* _Excerpted text_:
In some ways, this might not seem like a big deal. The San Jose Earthquakes made the playoffs in a league where over half the teams do, and are only assured of one game (as heavy underdogs) in the wildcard. Yet this single playoff berth could not be more meaningful to the club and its supporters.
It's hard to think of a fanbase more deserving. Not only do their roots stretch back over four decades, but they have explicitly grounded themselves in loyalty to the team regardless of results on the field. When their great rivals to the south have a rare down year (such as this one), their stadium in Carson is barely half full when it hosts a California Clasico. But even when the Quakes are at their most wretched, they pack MLB-sized crowds into Stanford Stadium on a yearly basis. And they haven't failed to sell out an MLS game in three years, regardless of place in the standings. The San Jose Ultras, insane and unreasonable not just by reputation but by purpose, sang in full voice throughout this dismal summer that was punctuated by humiliating blowouts.
While the Front Office might have been tempted d to market itself as the "Bay Area" team, they've always rejected it in favor of explicitly embracing the San Jose-ness of the club. Anyone aiming to create a new club from whole cloth would of course want its fanbase to be large, but what they would kill for is the sort of perseverance in the face of adversity that Quakes fans demonstrate.
And make no mistake, this fanbase has been tested. While all of the original MLS sides had to contend with a fledgling position in the American sports landscape and minimal media attention, none of them received the death blow that San Jose did in 2006 when the franchise, despite its deep roots in the area and enviable run of success from 2001-2005, moved to Houston. Perhaps illustrating how misguided (and, in my opinion, disrespectful) that decision was, San Jose fans rallied together with former player John Doyle to bring back the franchise just a few years later in 2008. The competitive record from 2008-2016 has been dreadful, with just two playoff appearances, and more than a few train wreck seasons. One of those playoff appearances, by the way, was in a year where 6 of the 8 Western Conference teams made the playoffs. It wasn't just poor on-field play, but a constant slew of baffling off-field decisions, including some that seemed to spit in the face of the fanbase, such as the now-infamous Beitashour and Morrow trades. Although this is no longer the case, criticisms of the club as "cheap" through the early years of the reboot were not misplaced. And with the exception of 2012, the team was also never accused of playing fun-to-watch soccer, making the poor results even harder to bear.

* _Entries provided_:
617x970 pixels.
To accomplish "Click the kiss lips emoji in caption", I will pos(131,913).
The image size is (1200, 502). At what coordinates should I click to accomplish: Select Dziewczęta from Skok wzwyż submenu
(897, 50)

==

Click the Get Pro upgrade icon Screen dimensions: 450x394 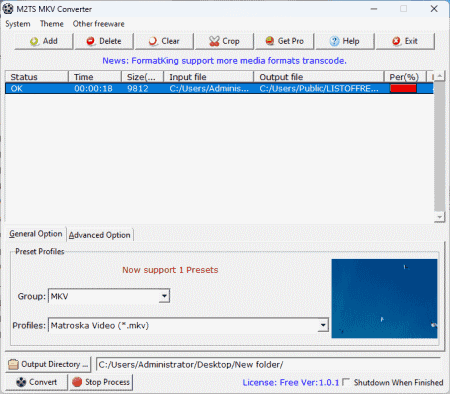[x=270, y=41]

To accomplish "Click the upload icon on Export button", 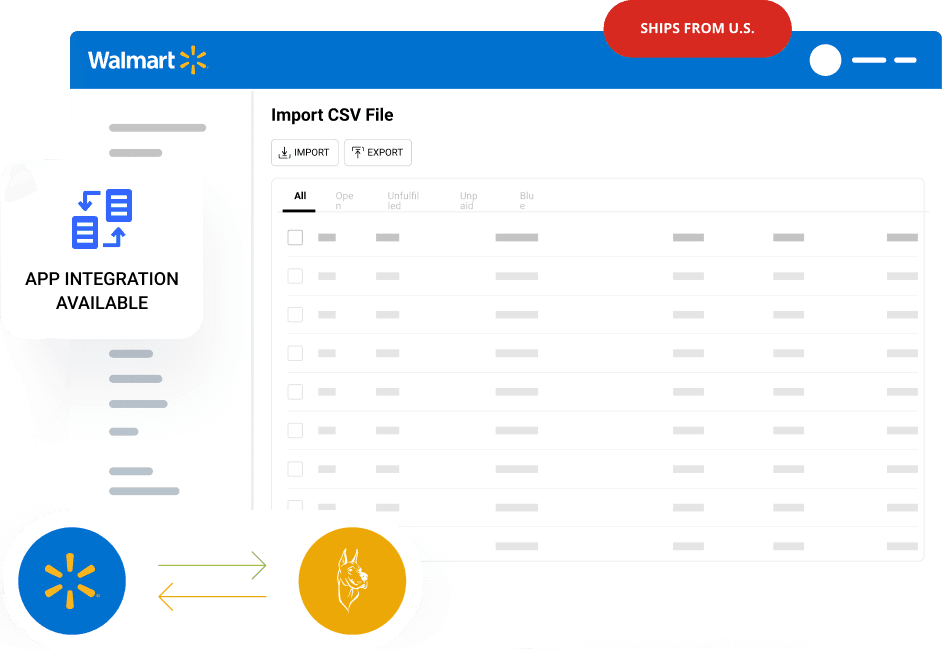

* _Task brief_:
Answer these questions using the article about the San Jose Earthquakes.
(a) For how many years has the club sold out every MLS game?
(b) In what year did the franchise move to Houston?
(c) With which former player did San Jose fans rally to bring the franchise back?

* _Output of the exercise_:
(a) Three years.
(b) 2006.
(c) John Doyle.